ABOUT THIS TASK.
Please print the entries below exactly, from the line with "Task: Open the Object properties tab" through the line with "This screenshot has height=630, width=840.", including both of those lines and leaving out all others.

SOURCE DATA.
────

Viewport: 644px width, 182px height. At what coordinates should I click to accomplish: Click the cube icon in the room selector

────

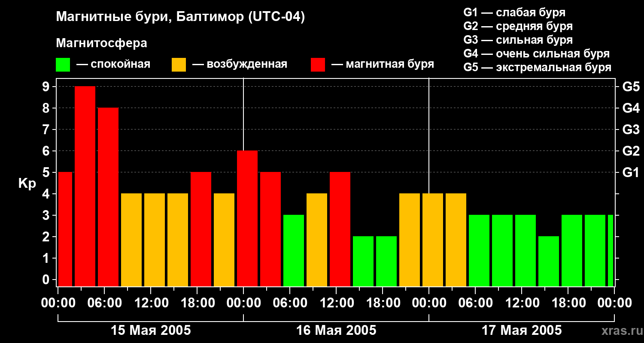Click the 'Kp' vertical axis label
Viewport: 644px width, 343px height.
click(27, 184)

────

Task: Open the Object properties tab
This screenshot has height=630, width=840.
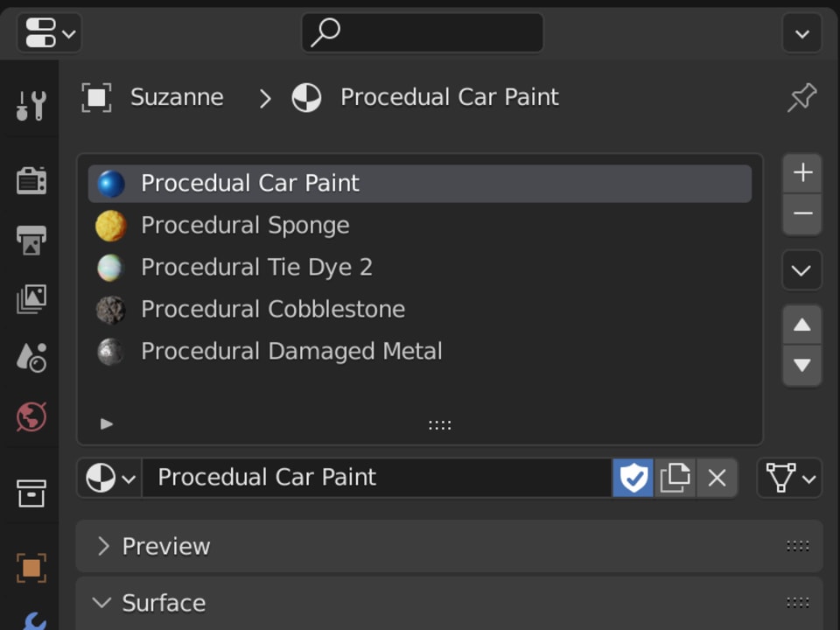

────

ANSWER TO THIS TASK.
Task: Open the Object properties tab
This screenshot has height=630, width=840.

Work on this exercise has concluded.